DATASET CONTENT
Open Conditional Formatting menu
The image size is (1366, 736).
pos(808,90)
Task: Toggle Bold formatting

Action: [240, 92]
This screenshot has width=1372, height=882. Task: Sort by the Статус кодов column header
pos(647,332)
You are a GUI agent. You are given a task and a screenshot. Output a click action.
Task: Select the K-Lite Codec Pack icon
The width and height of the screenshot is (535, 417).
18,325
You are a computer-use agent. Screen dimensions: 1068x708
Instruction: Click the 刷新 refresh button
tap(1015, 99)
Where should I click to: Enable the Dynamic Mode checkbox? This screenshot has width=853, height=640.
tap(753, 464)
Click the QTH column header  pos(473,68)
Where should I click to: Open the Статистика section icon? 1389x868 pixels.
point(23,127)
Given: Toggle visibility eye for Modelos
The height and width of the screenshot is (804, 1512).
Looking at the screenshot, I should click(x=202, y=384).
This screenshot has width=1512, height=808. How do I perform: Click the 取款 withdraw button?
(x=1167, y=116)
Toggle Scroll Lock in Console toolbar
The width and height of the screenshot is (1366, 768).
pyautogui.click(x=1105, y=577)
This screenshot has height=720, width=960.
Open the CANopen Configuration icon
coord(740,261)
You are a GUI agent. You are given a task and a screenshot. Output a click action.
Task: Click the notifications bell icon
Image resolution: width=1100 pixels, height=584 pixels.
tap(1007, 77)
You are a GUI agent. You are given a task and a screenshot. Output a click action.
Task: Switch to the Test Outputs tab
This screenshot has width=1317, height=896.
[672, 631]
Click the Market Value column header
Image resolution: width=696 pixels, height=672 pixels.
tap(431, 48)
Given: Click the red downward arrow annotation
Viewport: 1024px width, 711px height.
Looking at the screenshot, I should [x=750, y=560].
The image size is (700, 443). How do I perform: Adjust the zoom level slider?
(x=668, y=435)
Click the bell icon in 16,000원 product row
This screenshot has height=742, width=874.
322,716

SHORT TASK
Repeat the listing above from its first line through the line containing "tap(431, 48)", both included.

PROBLEM SOLUTION
Open Conditional Formatting menu
The image size is (1366, 736).
pos(808,90)
Task: Toggle Bold formatting

Action: [240, 92]
This screenshot has width=1372, height=882. Task: Sort by the Статус кодов column header
pos(647,332)
You are a GUI agent. You are given a task and a screenshot. Output a click action.
Task: Select the K-Lite Codec Pack icon
The width and height of the screenshot is (535, 417).
18,325
You are a computer-use agent. Screen dimensions: 1068x708
Instruction: Click the 刷新 refresh button
tap(1015, 99)
Where should I click to: Enable the Dynamic Mode checkbox? This screenshot has width=853, height=640.
tap(753, 464)
Click the QTH column header  pos(473,68)
Where should I click to: Open the Статистика section icon? 1389x868 pixels.
point(23,127)
Given: Toggle visibility eye for Modelos
The height and width of the screenshot is (804, 1512).
Looking at the screenshot, I should click(x=202, y=384).
This screenshot has width=1512, height=808. How do I perform: Click the 取款 withdraw button?
(x=1167, y=116)
Toggle Scroll Lock in Console toolbar
The width and height of the screenshot is (1366, 768).
pyautogui.click(x=1105, y=577)
This screenshot has height=720, width=960.
Open the CANopen Configuration icon
coord(740,261)
You are a GUI agent. You are given a task and a screenshot. Output a click action.
Task: Click the notifications bell icon
Image resolution: width=1100 pixels, height=584 pixels.
tap(1007, 77)
You are a GUI agent. You are given a task and a screenshot. Output a click action.
Task: Switch to the Test Outputs tab
This screenshot has width=1317, height=896.
[672, 631]
Click the Market Value column header
Image resolution: width=696 pixels, height=672 pixels.
tap(431, 48)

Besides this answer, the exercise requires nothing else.